*What you have to do*
Return exactly the lines below, starting with the one that has "Task: Uncheck the Amazon price type checkbox" and going on through the one that has "Viewport: 640px width, 387px height.".

*Listed records*
━━━━━━━━

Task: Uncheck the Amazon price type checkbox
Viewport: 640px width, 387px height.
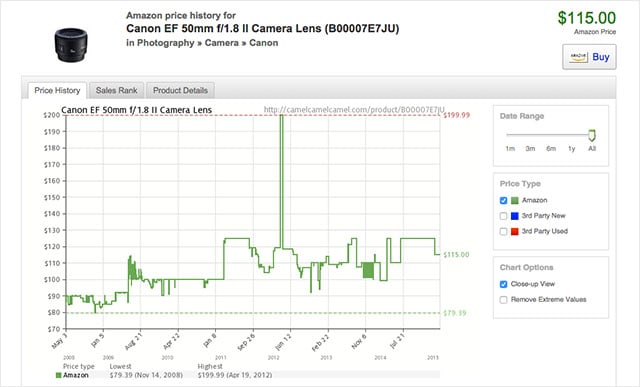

━━━━━━━━

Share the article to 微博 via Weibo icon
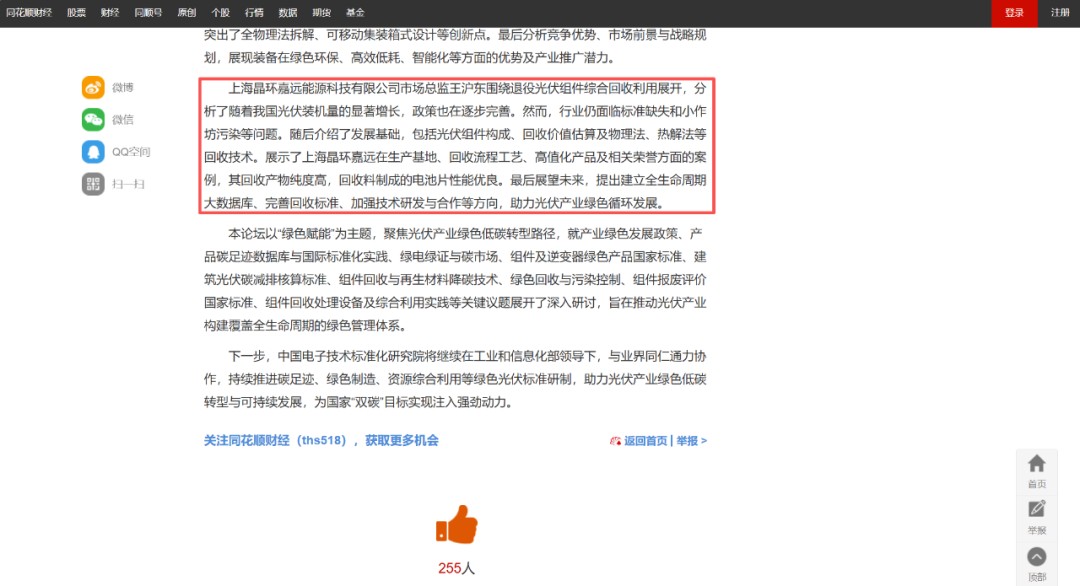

━━━━━━━━

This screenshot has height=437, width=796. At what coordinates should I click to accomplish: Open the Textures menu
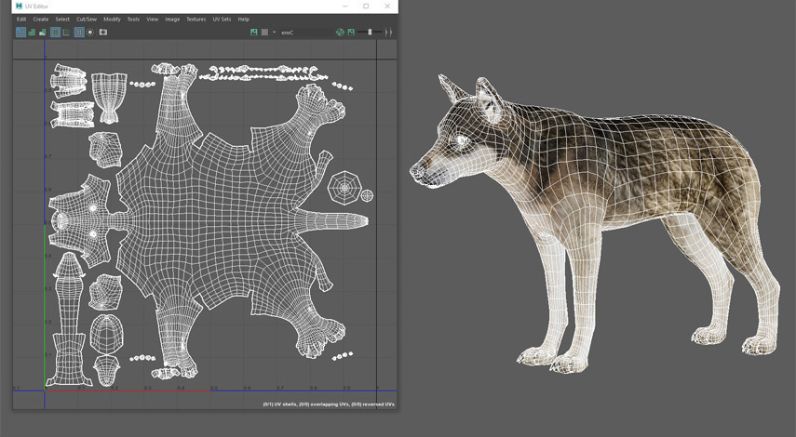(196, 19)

━━━━━━━━

*Final answer*
Task: Uncheck the Amazon price type checkbox
Viewport: 640px width, 387px height.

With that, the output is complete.